Starting with the line that contains "At what coordinates should I click to accomplish: Run" and going through the line that contains "coord(713,621)", copy those lines of the material again with every "Instruction" renamed to "Goal" and nothing else changed.
═════ RECORD LIST
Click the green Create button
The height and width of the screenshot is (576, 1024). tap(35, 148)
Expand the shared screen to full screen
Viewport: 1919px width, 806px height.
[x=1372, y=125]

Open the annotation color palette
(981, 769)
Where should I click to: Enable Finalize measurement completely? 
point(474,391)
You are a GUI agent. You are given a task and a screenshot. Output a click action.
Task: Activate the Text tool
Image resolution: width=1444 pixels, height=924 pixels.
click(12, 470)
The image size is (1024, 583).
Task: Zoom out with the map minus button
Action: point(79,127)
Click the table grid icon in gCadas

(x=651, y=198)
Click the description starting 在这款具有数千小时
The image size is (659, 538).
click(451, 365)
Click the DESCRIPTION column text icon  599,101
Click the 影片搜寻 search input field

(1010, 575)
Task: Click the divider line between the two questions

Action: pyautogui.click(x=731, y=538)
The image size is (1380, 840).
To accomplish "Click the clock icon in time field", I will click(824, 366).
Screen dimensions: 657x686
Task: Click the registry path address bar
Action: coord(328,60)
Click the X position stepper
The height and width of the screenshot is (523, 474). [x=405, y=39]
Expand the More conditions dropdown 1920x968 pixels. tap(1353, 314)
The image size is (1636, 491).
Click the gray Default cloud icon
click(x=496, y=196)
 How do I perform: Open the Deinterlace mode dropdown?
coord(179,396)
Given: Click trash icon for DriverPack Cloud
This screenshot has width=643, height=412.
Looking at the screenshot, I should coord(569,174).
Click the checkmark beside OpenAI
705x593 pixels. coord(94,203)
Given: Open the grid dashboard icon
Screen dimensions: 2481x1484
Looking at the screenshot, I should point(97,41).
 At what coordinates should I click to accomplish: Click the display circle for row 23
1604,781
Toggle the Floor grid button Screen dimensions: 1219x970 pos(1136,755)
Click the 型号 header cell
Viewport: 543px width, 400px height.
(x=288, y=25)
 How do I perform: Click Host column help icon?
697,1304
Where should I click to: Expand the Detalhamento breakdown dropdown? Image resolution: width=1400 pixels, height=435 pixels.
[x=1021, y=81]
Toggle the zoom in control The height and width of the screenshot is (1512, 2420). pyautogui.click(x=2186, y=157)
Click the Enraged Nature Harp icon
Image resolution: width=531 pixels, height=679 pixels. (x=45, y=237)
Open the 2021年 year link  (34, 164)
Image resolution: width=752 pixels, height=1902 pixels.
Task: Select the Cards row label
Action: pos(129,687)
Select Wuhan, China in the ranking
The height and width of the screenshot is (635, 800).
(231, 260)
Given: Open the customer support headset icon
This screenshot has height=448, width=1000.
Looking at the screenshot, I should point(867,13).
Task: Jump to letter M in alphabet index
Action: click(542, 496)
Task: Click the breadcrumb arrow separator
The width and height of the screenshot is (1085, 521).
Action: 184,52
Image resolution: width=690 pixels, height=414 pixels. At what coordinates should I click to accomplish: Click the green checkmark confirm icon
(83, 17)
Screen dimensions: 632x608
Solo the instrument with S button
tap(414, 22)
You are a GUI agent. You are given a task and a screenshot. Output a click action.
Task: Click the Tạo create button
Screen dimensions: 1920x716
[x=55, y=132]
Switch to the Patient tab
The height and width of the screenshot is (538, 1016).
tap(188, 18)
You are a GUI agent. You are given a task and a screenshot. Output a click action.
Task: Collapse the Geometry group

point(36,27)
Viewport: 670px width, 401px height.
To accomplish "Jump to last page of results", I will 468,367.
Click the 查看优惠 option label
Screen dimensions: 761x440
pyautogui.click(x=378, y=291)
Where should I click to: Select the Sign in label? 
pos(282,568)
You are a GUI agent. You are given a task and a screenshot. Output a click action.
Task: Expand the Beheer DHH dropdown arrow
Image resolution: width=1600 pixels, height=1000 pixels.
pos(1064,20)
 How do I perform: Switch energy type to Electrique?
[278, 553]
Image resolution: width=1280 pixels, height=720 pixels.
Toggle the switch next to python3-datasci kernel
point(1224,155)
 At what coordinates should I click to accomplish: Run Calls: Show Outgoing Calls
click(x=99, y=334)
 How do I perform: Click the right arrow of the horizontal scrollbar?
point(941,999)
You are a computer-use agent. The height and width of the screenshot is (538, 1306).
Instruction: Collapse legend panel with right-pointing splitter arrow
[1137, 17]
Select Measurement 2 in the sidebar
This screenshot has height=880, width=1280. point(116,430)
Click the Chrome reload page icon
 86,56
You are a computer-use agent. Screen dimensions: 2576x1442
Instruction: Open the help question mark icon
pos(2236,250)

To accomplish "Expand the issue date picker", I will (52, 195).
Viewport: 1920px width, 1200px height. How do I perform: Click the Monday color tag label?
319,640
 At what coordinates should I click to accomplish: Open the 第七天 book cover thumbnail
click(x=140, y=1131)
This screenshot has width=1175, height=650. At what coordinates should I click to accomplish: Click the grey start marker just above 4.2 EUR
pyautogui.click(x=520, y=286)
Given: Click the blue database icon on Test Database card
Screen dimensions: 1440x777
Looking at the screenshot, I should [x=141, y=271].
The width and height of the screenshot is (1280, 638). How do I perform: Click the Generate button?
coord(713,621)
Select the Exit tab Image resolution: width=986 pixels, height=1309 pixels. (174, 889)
══════════
THE RESULT:
 At what coordinates should I click to accomplish: Run Calls: Show Outgoing Calls
click(x=99, y=334)
 How do I perform: Click the right arrow of the horizontal scrollbar?
point(941,999)
You are a computer-use agent. The height and width of the screenshot is (538, 1306).
Goal: Collapse legend panel with right-pointing splitter arrow
[1137, 17]
Select Measurement 2 in the sidebar
This screenshot has height=880, width=1280. point(116,430)
Click the Chrome reload page icon
 86,56
You are a computer-use agent. Screen dimensions: 2576x1442
Goal: Open the help question mark icon
pos(2236,250)

To accomplish "Expand the issue date picker", I will (52, 195).
Viewport: 1920px width, 1200px height. How do I perform: Click the Monday color tag label?
319,640
 At what coordinates should I click to accomplish: Open the 第七天 book cover thumbnail
click(x=140, y=1131)
This screenshot has width=1175, height=650. At what coordinates should I click to accomplish: Click the grey start marker just above 4.2 EUR
pyautogui.click(x=520, y=286)
Given: Click the blue database icon on Test Database card
Screen dimensions: 1440x777
Looking at the screenshot, I should [x=141, y=271].
The width and height of the screenshot is (1280, 638). How do I perform: Click the Generate button?
coord(713,621)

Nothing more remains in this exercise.